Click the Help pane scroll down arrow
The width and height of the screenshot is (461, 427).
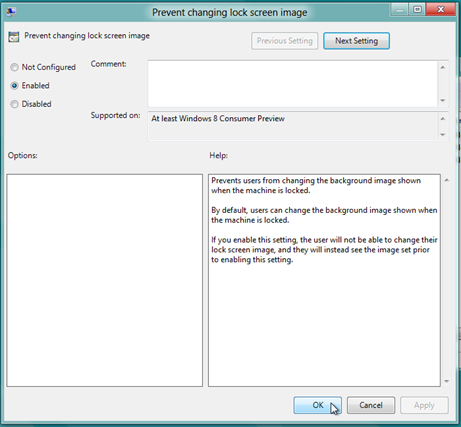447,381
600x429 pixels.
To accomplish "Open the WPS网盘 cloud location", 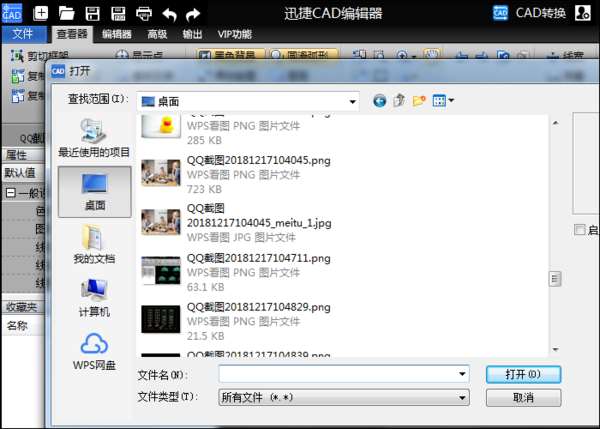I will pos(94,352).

---

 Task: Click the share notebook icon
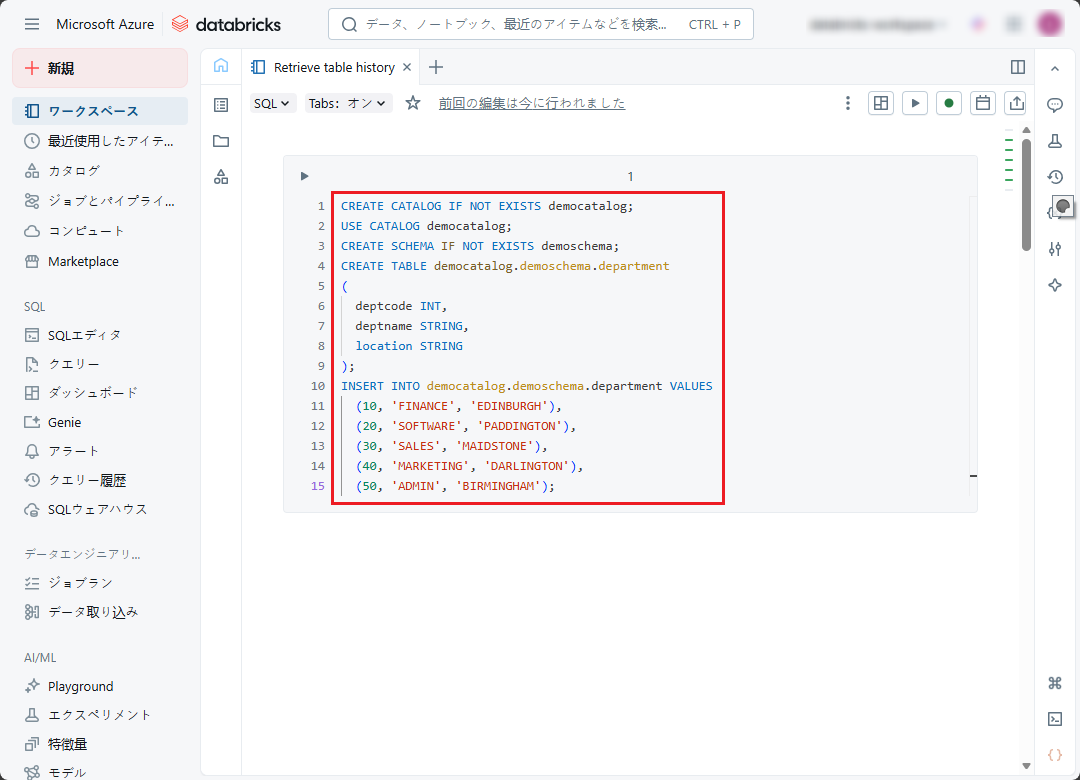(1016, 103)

...

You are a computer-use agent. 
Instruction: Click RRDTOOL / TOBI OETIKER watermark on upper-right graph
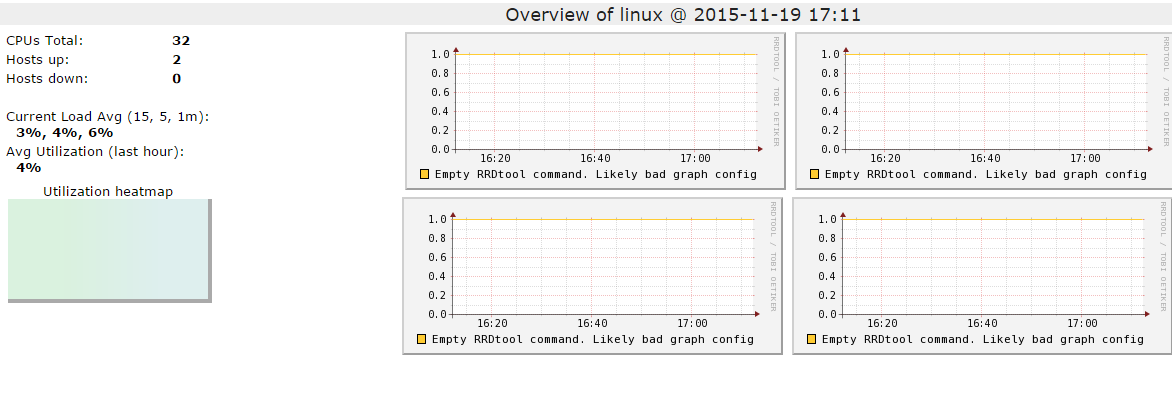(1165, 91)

● AUFGABE
Gib bitte nur die Anzahl der obigen Zeilen an, in denen die Zeichenfolge „Click“ vorkommt, wobei Groß- und Kleinschreibung zählt.

● LÖSUNG
3